It’s bad enough that home prices are (generally) increasing in California, some housing experts now expect apartment rents across the state to rise as well. Dees Stribling, contributor to Multi-Housing News Online, referred to the latest USC Casden Multifamily Forecast, which discovered that the demand for rental housing is actually outpacing the rate new apartment units are being constructed. The result? Apartment owners will have no choice but to increase their rates in the near future, and those in Southern California will be the first to feel the crunch:
Average rent in Los Angeles County is projected to increase 8.2 percent by June 2016, while Orange County rents are expected to increase 8.6 percent by then. Currently, Newport Beach’s average rent of $2,223 is the highest in Orange County, while Anaheim’s $1,300 average rent is the lowest.
This is why prospective tenants are advised to hurry in finding the best Temecula apartments that suit their tastes and their budget. That way, they’ll be able to enjoy the lower rents while they last, especially since the U.S. has an aging, and therefore less productive, population. Sycamore Terrace Apartments, in particular, hopes to keep the inevitable rent increases at bay for as long as possible, in order to provide families with the best quality of living that doesn’t break the bank. To that end, they’re launching a contest this November for a chance to win a $50 gift card just in time for Thanksgiving.
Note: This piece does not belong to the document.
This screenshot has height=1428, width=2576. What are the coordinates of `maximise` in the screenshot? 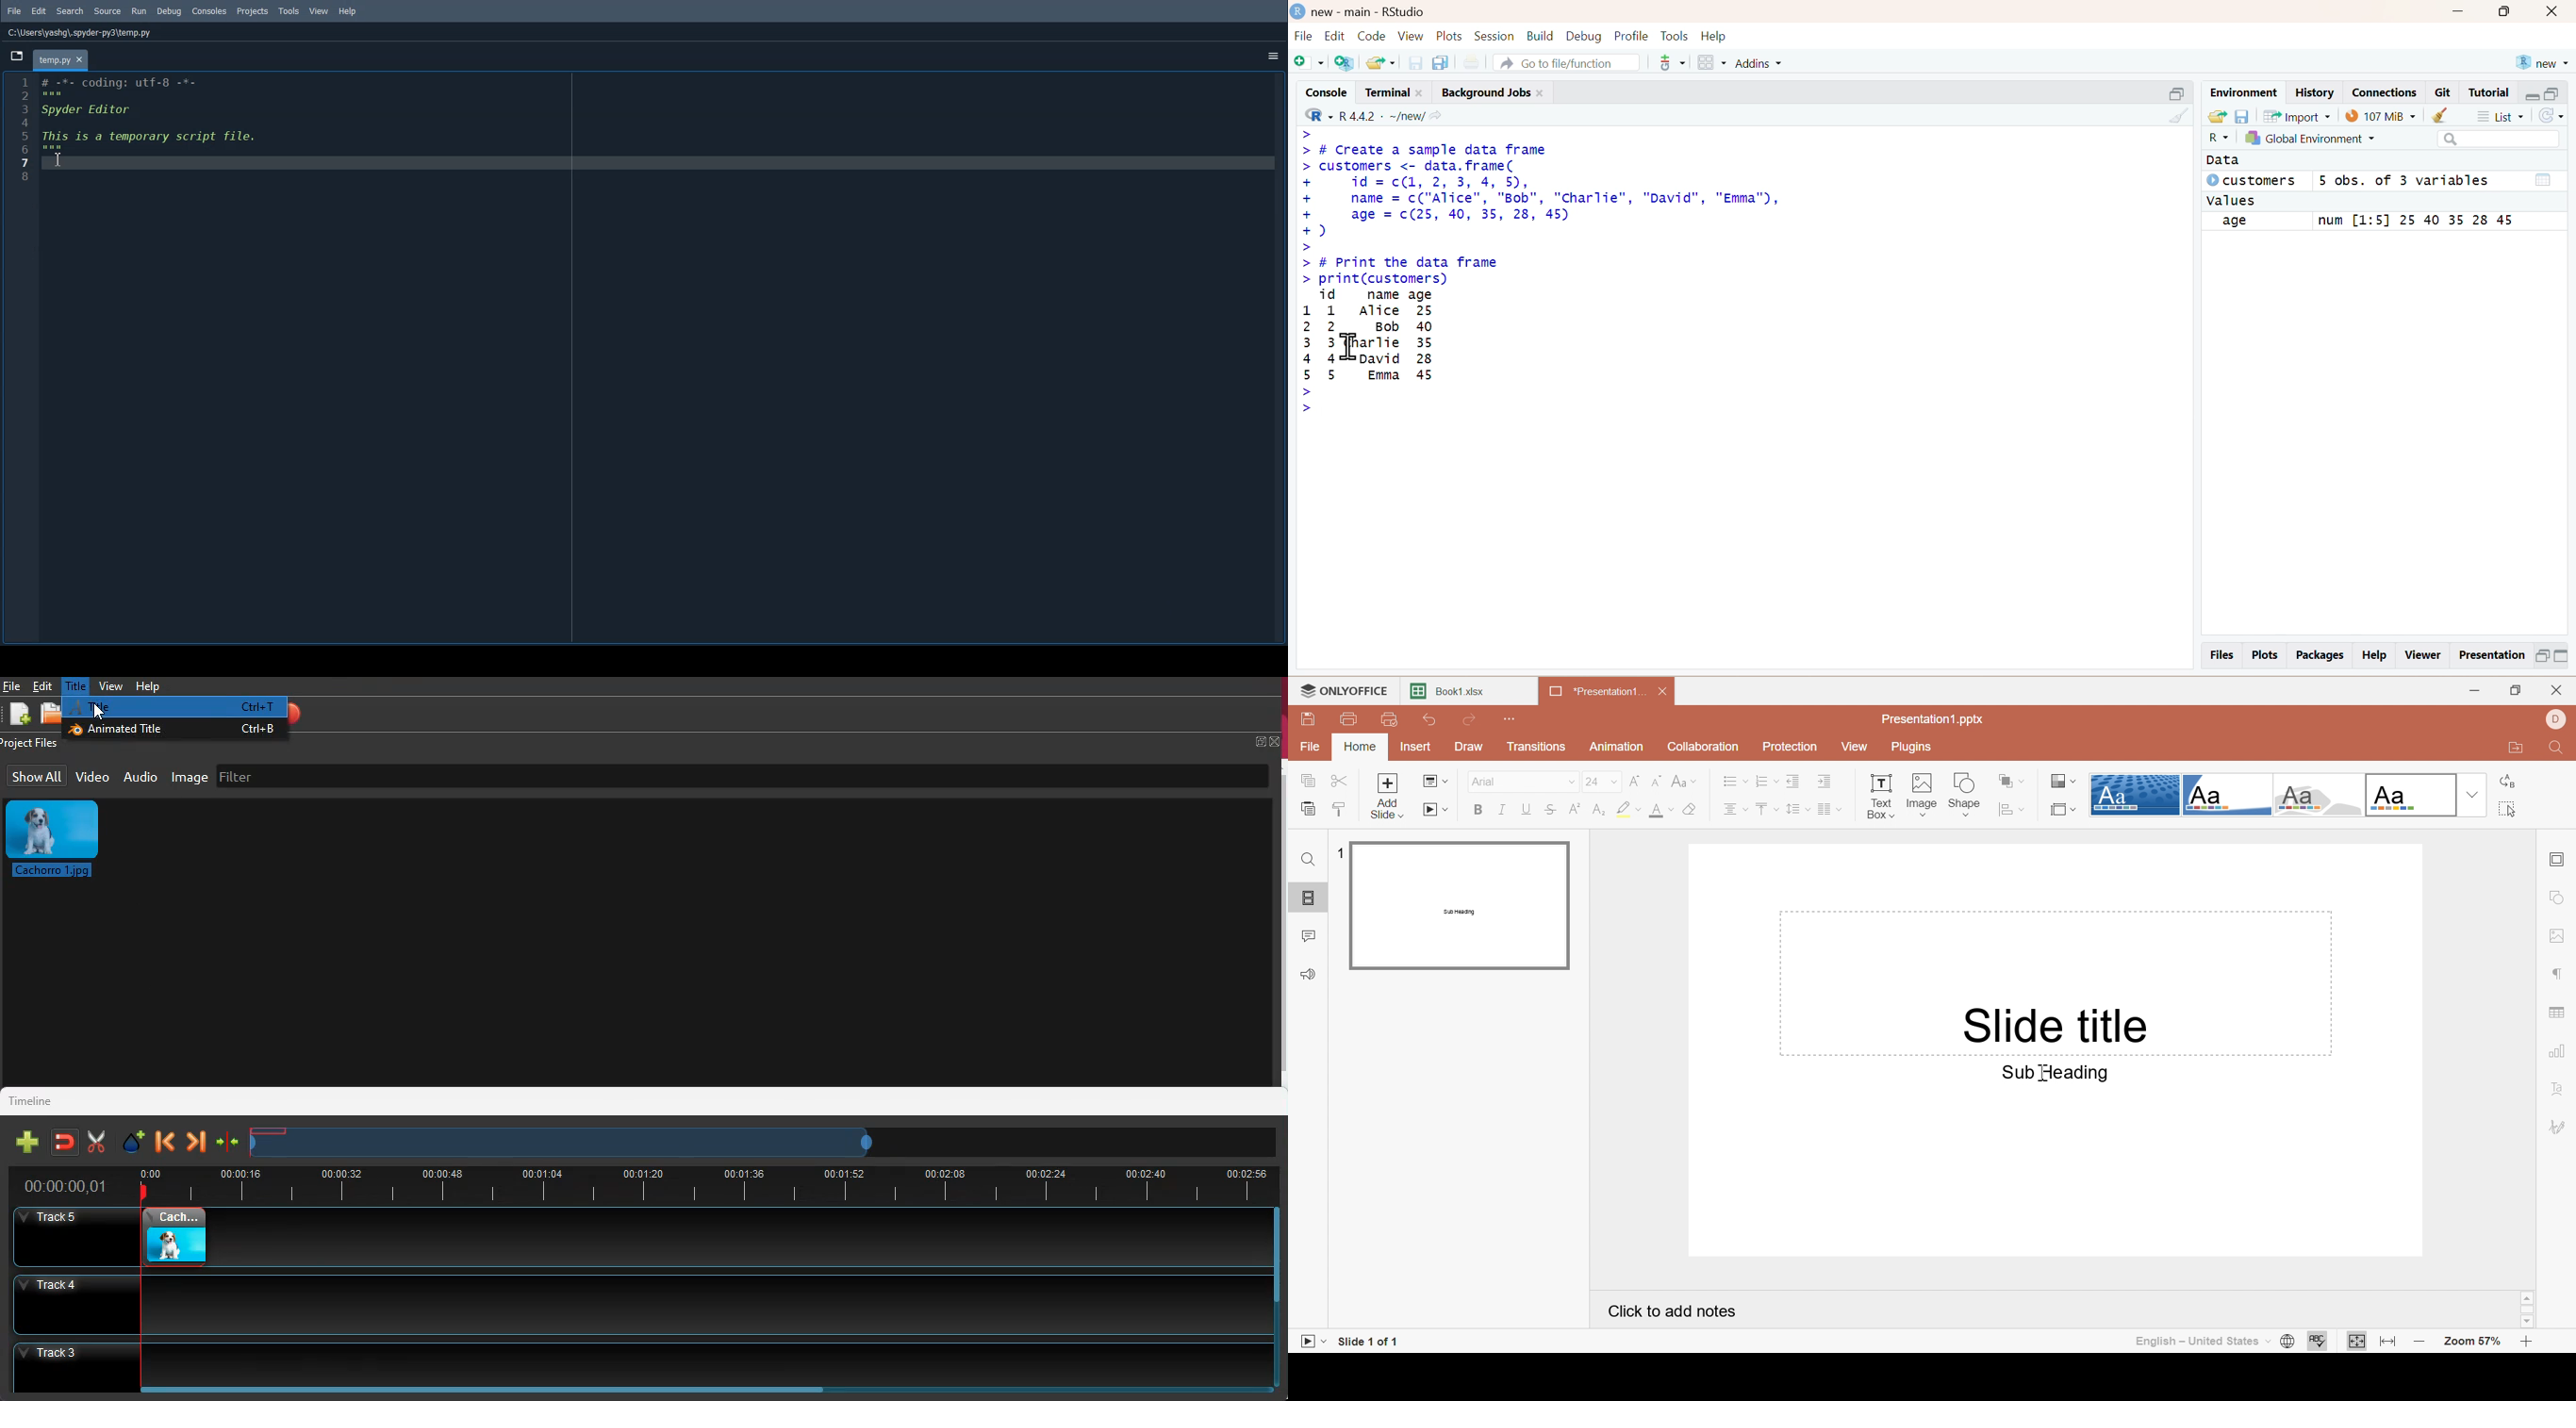 It's located at (2554, 93).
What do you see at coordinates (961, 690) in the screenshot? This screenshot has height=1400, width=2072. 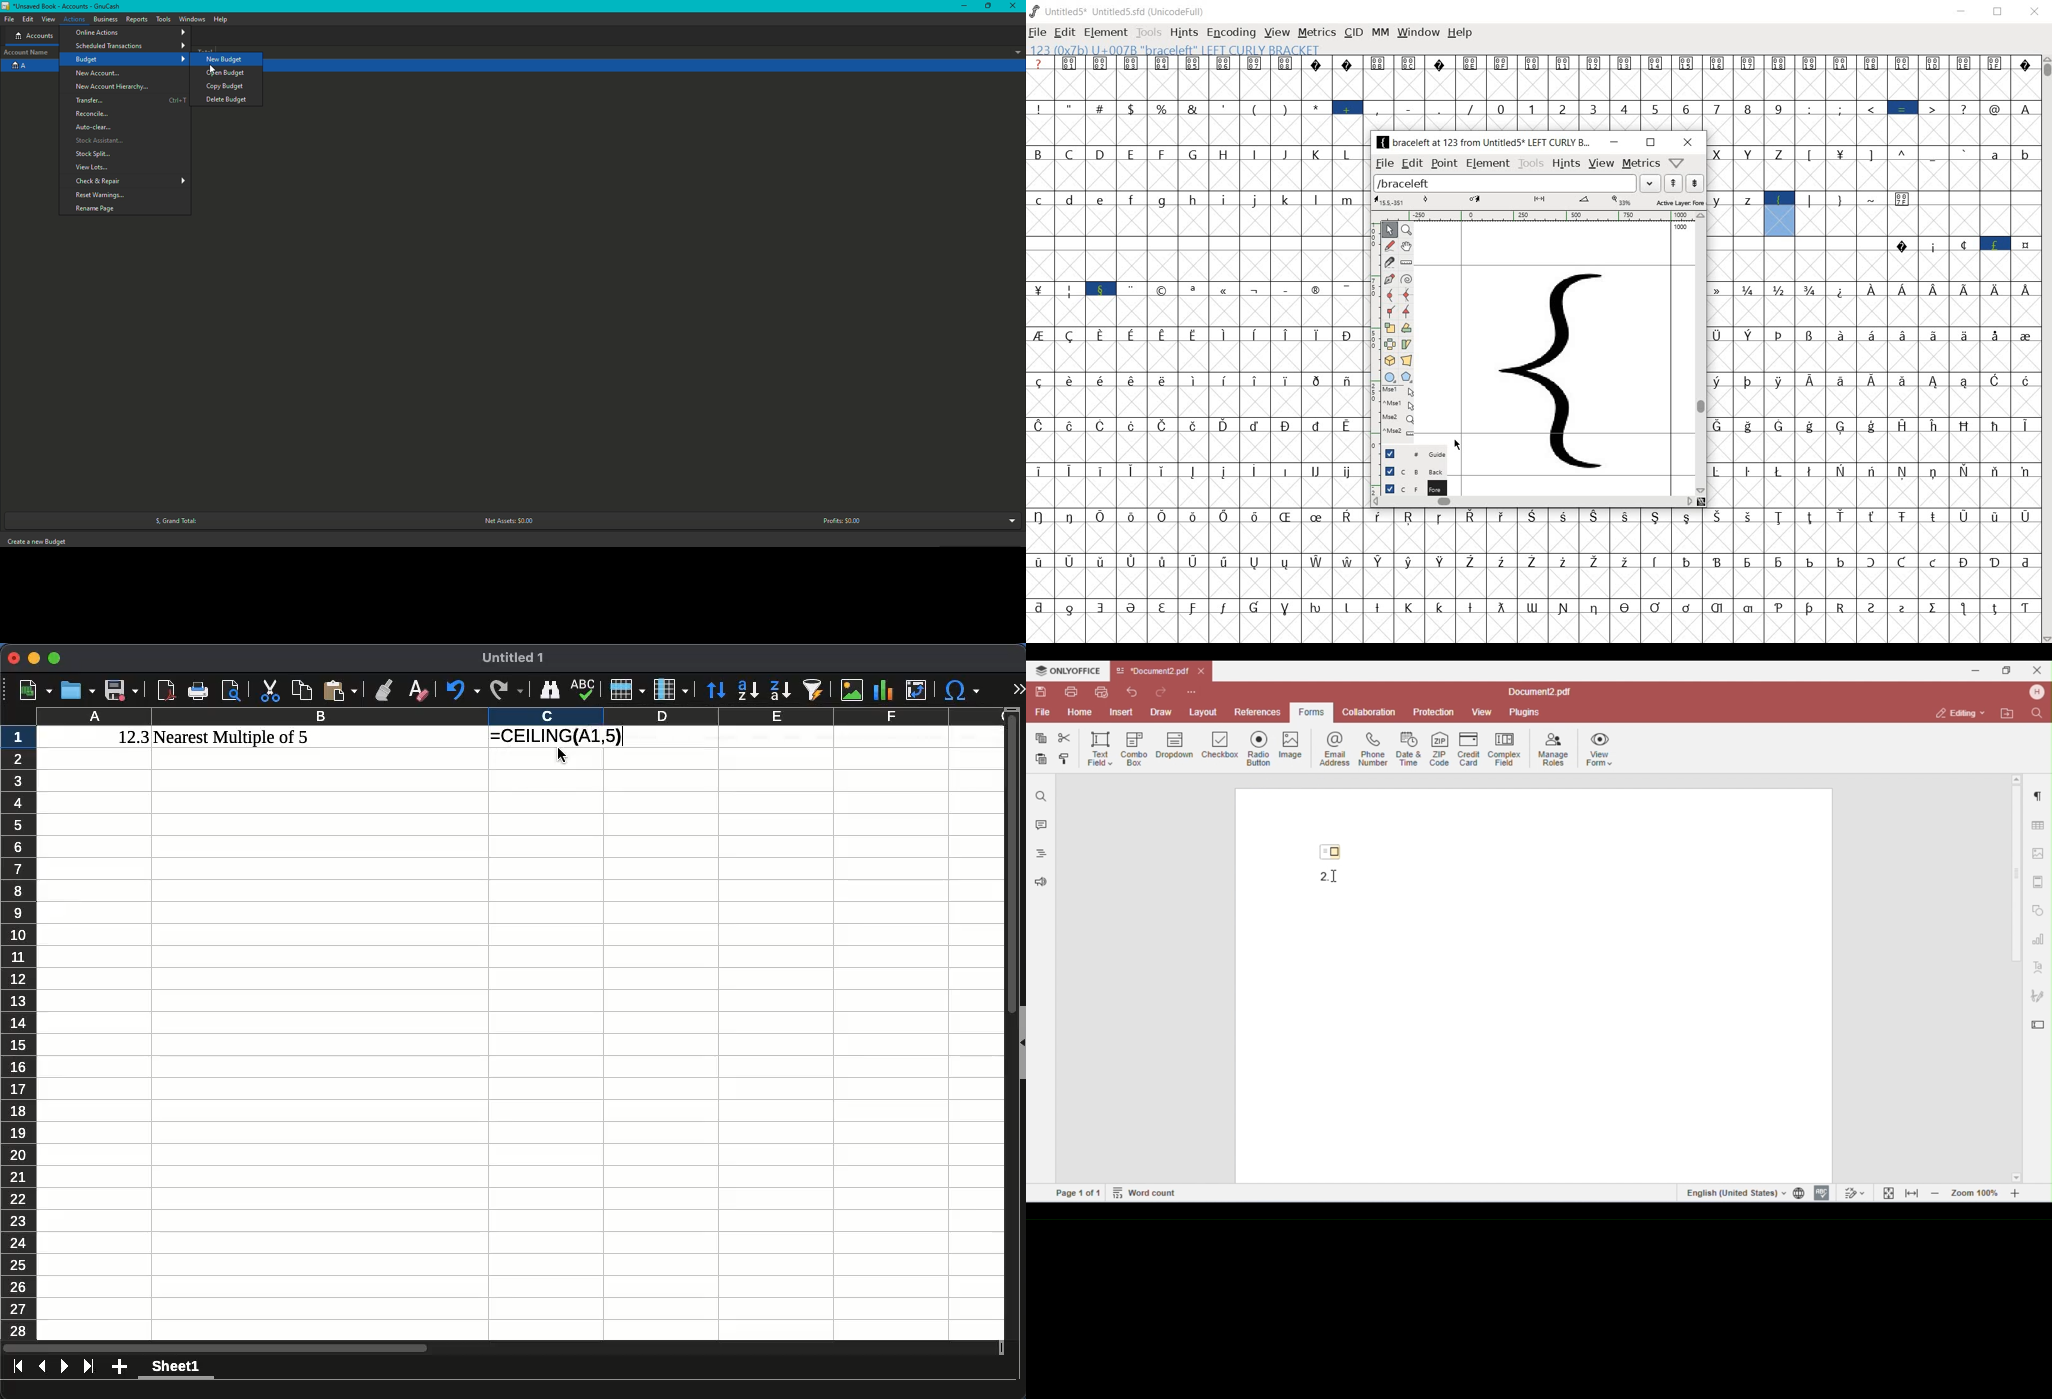 I see `special character` at bounding box center [961, 690].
So what exactly influences apartment rates? The answer to this question varies from one place to another, but rent is generally determined by economic health, demographics, population growth, home construction, migration, and the distribution of wealth. That bit about America having an aging population is actually a big thing, since it also means that the country has far fewer big-spending consumers, thus more people venturing into the tight rental market.
A closer look at specific markets paints a much clearer picture. A 2001 study in Los Angeles discovered that the city’s apartment vacancy rates were mostly determined by low income and the lack of multiple family units, such as apartments. The lack of top-notch amenities, such as those found in quality apartments in Temecula, CA, also compels some tenants to leave. Having said that, only a small portion of the city’s population of tenants were elders and the majority are comprised by minority groups that typically have low income. This didn’t stop rental rates from increasing, similar to today’s projected increases due to problems in supply and demand.
Whatever it is that causes rents to go up, the fact remains that people should lock in the low rates right now while they still have the chance.